Tuesday was possibly the best day that British oil giant BP (NYSE: BP) might have hoped for. However, it also may have cost Anadarko Petroleum (NYSE: APC) some of its hard-earned shekels.

After months of defending itself from antipathy leveled at it by the American public and even its peers, BP has seemingly been at least partially exonerated by the presidential commission examining the tragic April 20 explosion that sank Transocean's (NYSE: RIG) Deepwater Horizon rig, killed 11, and set off the biggest offshore oil spill in U.S. history. Indeed, as to the contention that the tragedy was clearly caused by an obsessive focus on costs by BP -- shoving safety into the background -- the commission has seemingly cleansed the company, at least for now.

As Fred Bartlit, the chief counsel of the National Commission on the BP Deepwater Horizon Oil Spill, said at Tuesday's hearing, "To date, we have not found a single instance where human beings made a conscious decision to favor dollars over safety." That statement alone could save BP billions in fines and judgments from the hundreds of lawsuits that have been filed against it.

Following the tragedy, the company has been roundly criticized for its safety practices -- or lack thereof -- by other members of Big Oil such as ExxonMobil (NYSE: XOM), Shell (NYSE: RDS-A), and Chevron (NYSE: CVX). Nevertheless, the commission, led by co-chairmen Bob Graham, a former Florida senator, and William Reilly, head of the Environmental Protection Agency under former President George H.W. Bush, seemed inclined to paint with a broader brush.

As their efforts wound down, its members indicated that the errors apparently committed aboard the sunken rig, rather than being unique occurrences fostered by BP or its subcontractors, were indicative of an industrywide culture characterized by a cavalier attitude toward safety. They also indicated that such a culture could enhance a movement toward stricter regulations and stronger limits on drilling.

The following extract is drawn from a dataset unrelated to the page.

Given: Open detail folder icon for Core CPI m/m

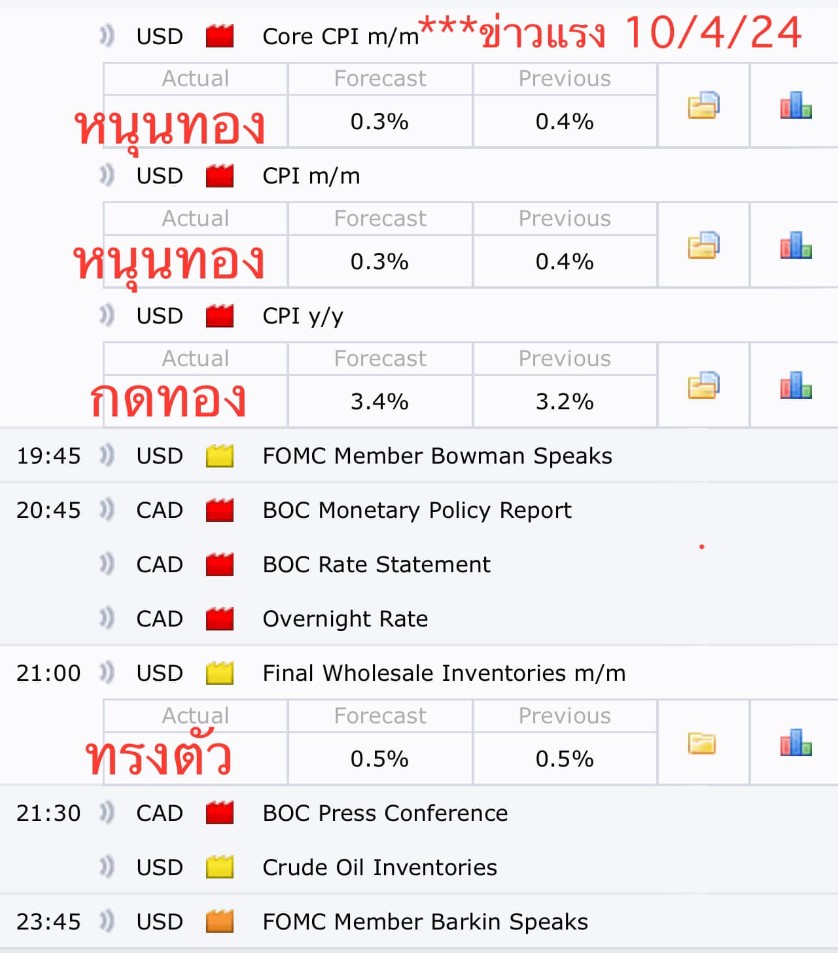Looking at the screenshot, I should 703,105.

BP's minority partners in the blown-out well, Anadarko and Japan's Mitsui & Co., have thus far refused to contribute amounts reflective of their minority interests -- for which they had been billed a total of $4.6 billion as of earlier this month -- for cleanup in the Gulf and the compensation of spill victims. Instead, they have pointed to what they saw as BP's "gross negligence" in causing the spill, thereby absolving them of their contractual obligations. However, the commission's findings, as indicated by Bartlit's comments, would seem to obviate that stance.

Clearly BP, Halliburton (NYSE: HAL), which handled cementing of the well, and the other companies involved aren't out of the financial and legal woods yet. Nevertheless, especially given the drubbing that BP's shares have taken since the tragedy began, I'm inclined to believe that those shares have far brighter prospects for recovering their sea legs -- no pun intended -- than they did as the week began.